La colonna sonora, come d’abitudine della serie, è rigorosamente non
originale, a parte il motivetto di apertura, e ripropone tanti brani
tipici degli anni ’80 di gruppi come i Depeche Mode, i Kiss e i
Genesis. Per quanto riguarda gli effetti sonori, c’è da dire che la
città si fa proprio sentire, tramite una serie di voci che si
intrecciano al rumore delle automobili, alle urla e al rumore dei
tamponamenti e dell’arrivo di polizia, vigili del fuoco e ambulanze:
tutto si miscela in una quasi perfetta sintonia.

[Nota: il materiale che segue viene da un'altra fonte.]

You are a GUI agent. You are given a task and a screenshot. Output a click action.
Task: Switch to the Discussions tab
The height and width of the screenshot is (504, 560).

Si sarebbe potuto
curare un po’ di più il parlottio presente nelle strade, ma non si può
pretendere tutto. Il doppiaggio, completamente in inglese (ma con i
sottotitoli in italiano, tranquilli) è ben fatto e si arricchisce di
quelle espressioni e accenti che compongono il gergo della città di
Vice City.

Dopo
un anno, ancora GTA su PSP. Non che ci sia nulla di male, intendiamoci,
però se cercaste un titolo innovativo, non lo trovereste qui. In Vice
City Liberty City Stories, avrete altresì una grande città da visitare,
da conquistare; un personaggio che, benché privo del carisma del grande
Tommy Vercetti, riuscirà a far ripagare i soprusi subiti. Se a tutto
questo aggiungete un buon comparto tecnico, una serie di mosse
innovative (sono presenti alcune prese tipiche dei militari, assenti in
vice City), avrete tra le mani l’ennesimo gioiello di Rockstar. Sarò
sincero, non l’ho atteso come Liberty City Stories, che, al momento
dell’uscita su PSP, aveva fatto gridare al miracolo in molti. Però devo
dire che, nonostante un inizio mezzo deludente (sapete, ubbidire agli
ordini di un maggiore dell’esercito depravato non è il massimo),
l’ennesimo GTA è riuscito a conquistarmi. Forse perché ritengo tutt’ora
Vice City per Ps2 come il migliore episodio della serie, forse perché
GTA non può non piacere, prima o dopo. Certo se ci fosse stata maggiore
innovazione, avrei apprezzato di più questo titolo, che alla fine
ripropone cose già viste, però non mi posso lamentare. Come non si
dovrebbero lamentare tutti coloro che cercano un gioco in grado di
conquistare e di far passare tante piacevoli ore in compagnia della
propria PSP. L'esperienza di Vice City, fà capire come, ancora una
volta, sia la città la vera protagonista, un territorio in cui noi
siamo solo degli spettatori attivi ma che dà l'idea di poter proseguire
nella sua routine anche senza la nostra presenza.